I think that the real story is that a lot of wingers who’ve been bandwagoning Bush even though they don’t like him on every issue have figured out that he’s a loser (mostly because he didn’t win the war). So they’re willing to vote their hearts.


robertdfeinman 11.07.07 at 4:19 pm

If you want some objective data on the influence of the super wealthy on economic philosophy there are several sources you can examine.
A good place to start is with Media Transparency and sourcewatch.org
Here’s an extract from their page on Heritage:

Between 1985 and 2003, Media Transparency reports that the following funders provided $57,497,537 (unadjusted for inflation) to the Heritage Foundation [4]:

* Lynde and Harry Bradley Foundation
* Scaife Foundations: Sarah Mellon Scaife, Scaife Family, Carthage
* John M. Olin Foundation, Inc.
* Castle Rock Foundation
* JM Foundation
* Claude R. Lambe Charitable Foundation
* Philip M. McKenna Foundation, Inc.
* Charles G. Koch Charitable Foundation
* Roe Foundation
* Rodney Fund
* Ruth and Lovett Peters Foundation
* Orville D. and Ruth A. Merillat Foundation
* Bill and Berniece Grewcock Foundation
* Samuel Roberts Noble Foundation
* William H. Donner Foundation
* Walton Family Foundation
* Armstrong Foundation
* John Templeton Foundation
* William E. Simon Foundation

Here’s a bit I put together on Charles Koch:
Charles Koch and Libertarianism – How to “Buy” a University

Here’s a report on how just 16 wealthy families (including many of the names above) were behind the effort to repeal the estate tax.
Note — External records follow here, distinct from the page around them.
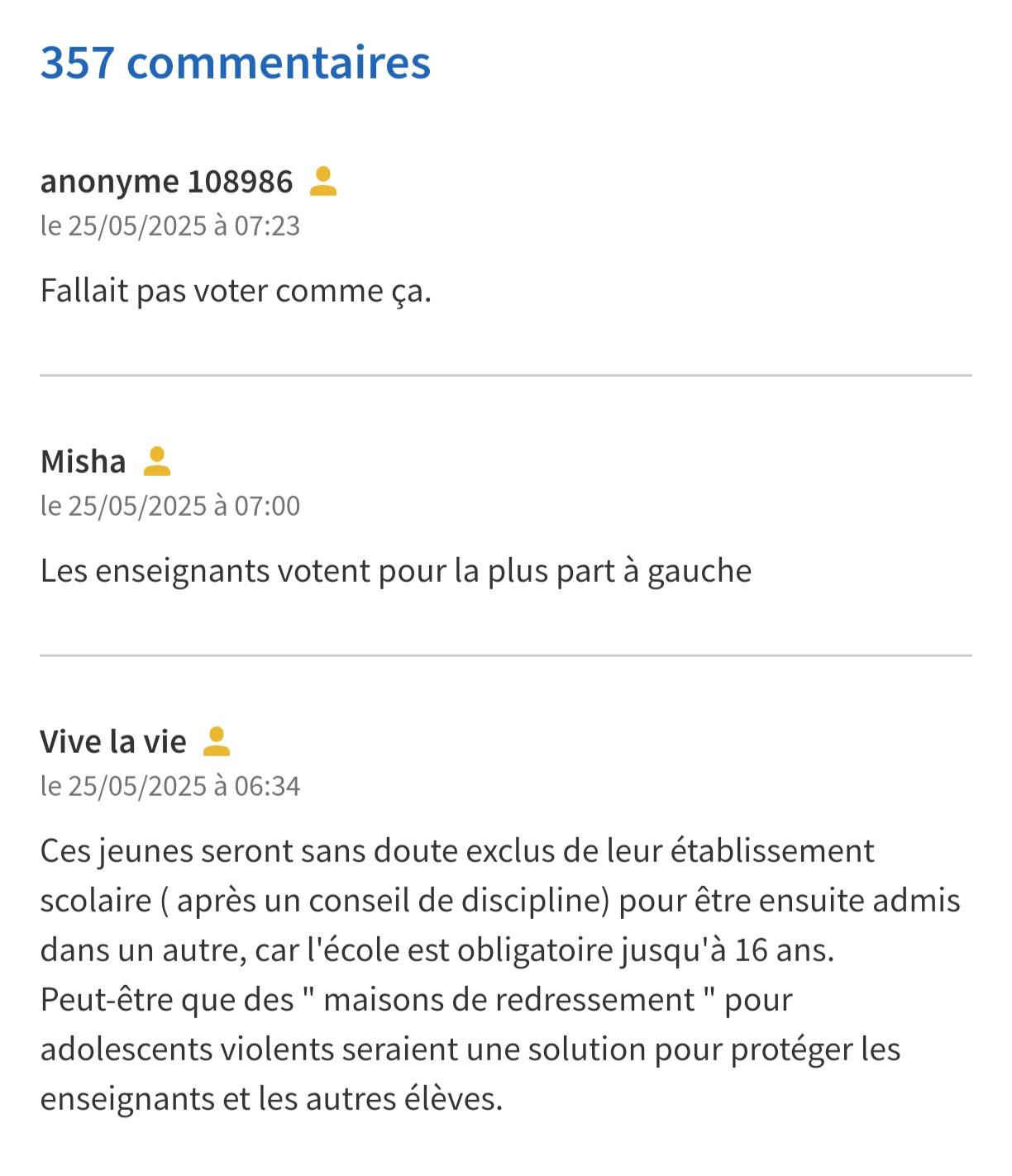Click the divider line below first comment
The image size is (1012, 1176).
pyautogui.click(x=506, y=375)
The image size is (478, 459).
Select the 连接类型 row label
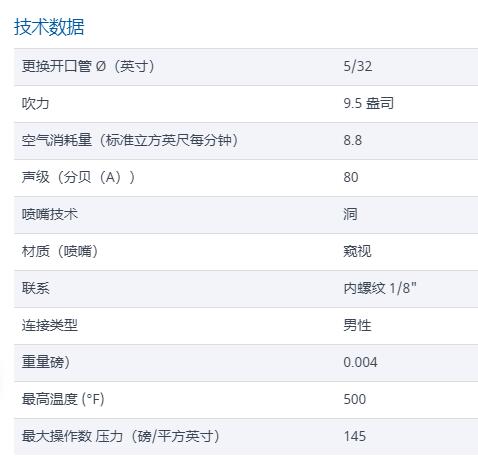coord(50,325)
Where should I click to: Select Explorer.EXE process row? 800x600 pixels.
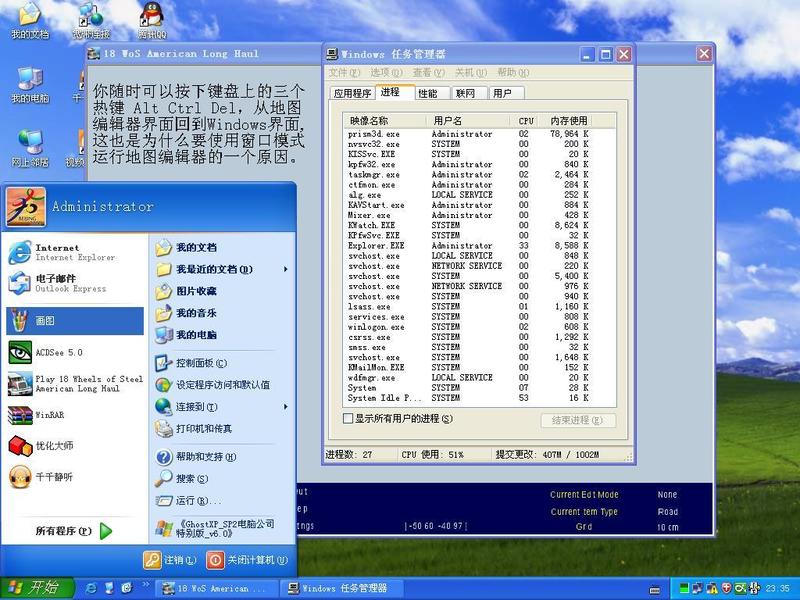click(x=376, y=245)
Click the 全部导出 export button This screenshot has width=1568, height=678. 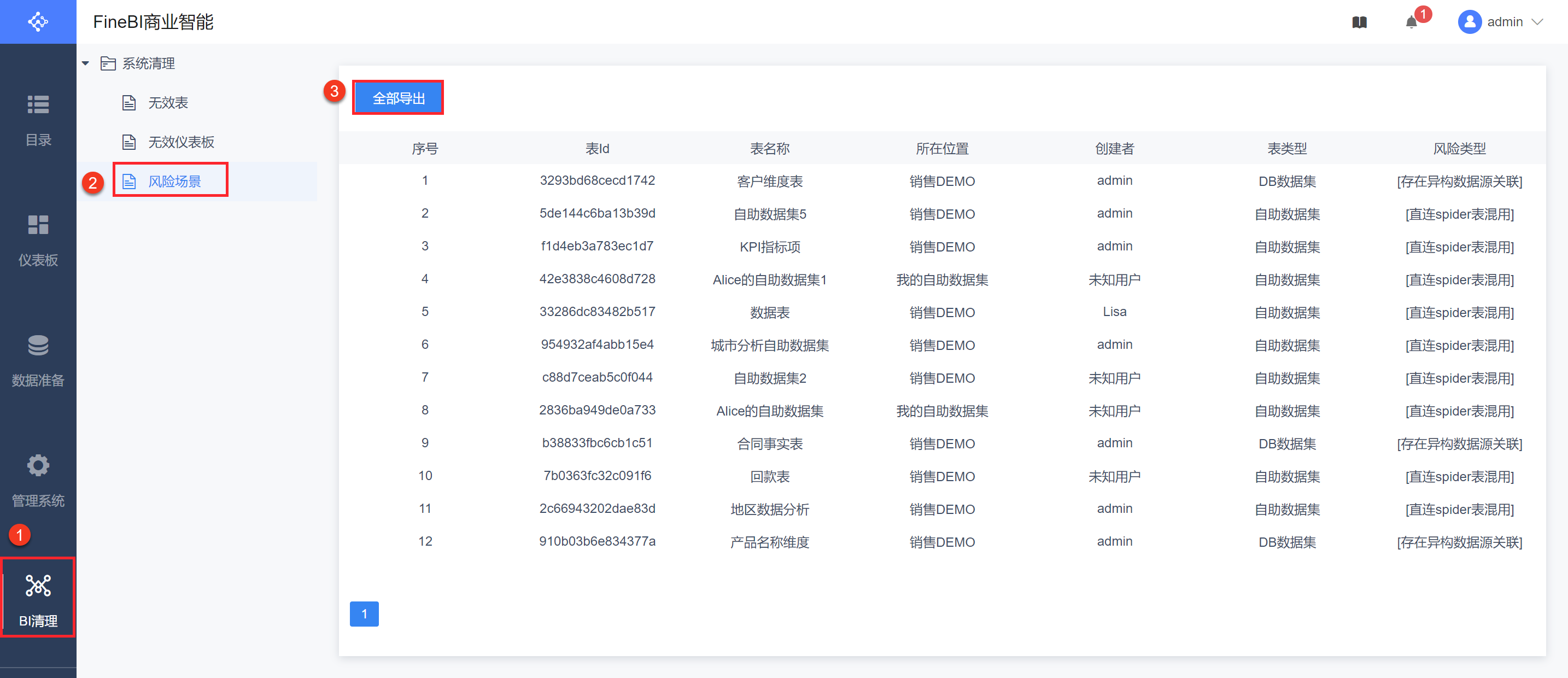(x=398, y=98)
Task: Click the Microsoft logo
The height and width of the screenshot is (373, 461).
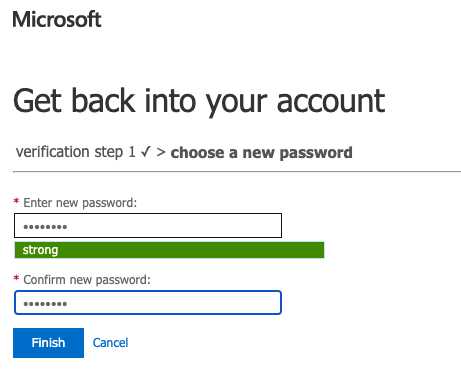Action: pos(57,19)
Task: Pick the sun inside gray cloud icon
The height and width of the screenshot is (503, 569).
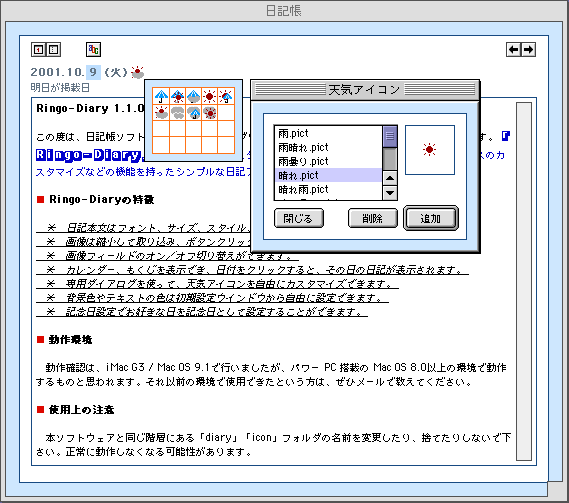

The Walton’s, for example stand to save about $40 billion if it is abolished, while the Koch brothers save about $4 billion each.
Estate Tax Report (PDF)

The point is that this small group has pushed their self interest by letting libertarians and other marginal groups provide some intellectual cover to greed. The fact that many social conservatives and those who resent paying taxes get fooled into thinking that their concerns parallel the super wealthy is just a sign of how effective their stealth propaganda has been.


abb1 11.07.07 at 4:35 pm

I don’t think there’s any doubt that most of Paul’s popularity in this cycle is due to his anti-war position. Nobody cares about his gold standard stuff. But also, the concept of weak federal government/strong state autonomy is not exactly a madman’s fantasy. In fact, it seems more attractive every day.


Brett Bellmore 11.07.07 at 5:04 pm

“The point is that this small group has pushed their self interest by letting libertarians and other marginal groups provide some intellectual cover to greed.”

But, let’s not pretend this is a uniquely right-wing phenomenon. Campaign finance ‘reform’ as we know it today is pretty much a result of Pew’s astroturf efforts, and a number of liberal causes such as gun control are equally composed of green plastic paid for by wealthy foundations.

I think we’re only begining to get at just how large a portion of our politics, right AND left, is driven by the covert expenditures of the wealthy.


Greg Anrig 11.07.07 at 5:17 pm

John, Thanks for reading and commenting on my book!
I used the phrase “difficult to overstate” because I was trying to convey that the right-wing’s institutions have been hugely important but in ways that are difficult, if not impossible, to quantify or otherwise capture with precision in one fell swoop.
I left it at that because I think that as the book unfolds, readers will see for themselves how and why those institutions have been so successful. The details are more effective at clarifying their impact than any kind of broad generalizations.
Also, I think you’ll see as you go along that the book is not really making any kind of “false consciousness” argument.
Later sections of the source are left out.